The Bright House provides court-mandated supervised visitation and family support services in a home-like setting. Learn more here.
*Names have been changed to protect privacy.
About the Author
Since 1991, CASA (Court Appointed Special Advocates) has served thousands of children who entered foster care due to abuse or neglect from their biological families. As of today, there are over 150 CASA volunteers who, remarkably, give freely of their time and talents to help the vulnerable child through this difficult period. For the superlative work by staff and volunteers alike, Chatham County/Savannah CASA has been honored as Best CASA in Georgia.
Our Dream – Tackle the Glaring Gap in Service:
Supervised visitation is a mid-way step in the foster care process that is ordered by the Courts to begin reunification between the biological family and their child. During the months, and sometimes years, a child is in foster care, research has demonstrated that parents and children benefit from quality time to “start-over” and learn new skills as a family. This is crucial to strengthening parent-child attachments and decreasing the child’s sense of abandonment. Family visitation time is linked to improving a child’s well-being such as spending less time in out-of-home care and faster reunification with the biological parents.
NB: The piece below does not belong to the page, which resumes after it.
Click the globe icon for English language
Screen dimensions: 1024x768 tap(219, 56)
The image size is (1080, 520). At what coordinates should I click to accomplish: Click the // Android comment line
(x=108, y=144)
Sadly, Chatham County has one of the largest populations of children in foster care outside of Greater Atlanta. In 2021, there were 102 children entering foster care and an average daily number of 360 children (!), a number comprising all children still in care over multiple years. Though recognized as crucial to family-child success, Chatham County had no Visitation Center. But with vision, inspiration, devotion, and dogged fundraising, the CASA team opened The Bright House on February 14, 2022, and actualized this dream. Chatham County has its first Family Visitation Center.
Now the Hard Work
A child coming into foster care is often the vulnerable recipient of deep-seated generational trauma. The causes may be a parent’s mental health instability, stressors due to poverty, or multiple factors combined, at times expressed by substance use. The Bright House’s goal is to help parents start to confront the underlying causes of family dysfunction and begin to heal so that their child can return home. This is hard, uphill work on the part of the parents, the child, and the professional team of The Bright House. Typically, approximately 50 percent of the children who enter foster care in Chatham County are reunified with their parents. The Bright House team hopes to raise this percentage and achieve the ideal outcome for more and more children – reunification with the biological family.
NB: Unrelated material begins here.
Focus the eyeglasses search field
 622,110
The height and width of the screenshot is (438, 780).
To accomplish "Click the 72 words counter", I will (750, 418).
Since opening our doors, The Bright House has already served over 40 family members and completed 44 supervised visits. We strongly believe – and research verifies - that this one-on-one support increases the chance that families are reunited. In our safe and warm environment, families begin to create new memories and rebuild trust and bonds.
Our Community Came Together:
Thank you to all our dedicated stakeholders, volunteers, and families for trusting us to close this service gap in the foster care system. As we know from years of successful CASA work, our supportive community is motivated by the deeply held beliefs that children are our future and deserve their best shot to succeed in life. This year, CASA evolved to be Brightside Child and Family Advocacy. We stand poised to make a new and significant contribution to the well-being of children and their families.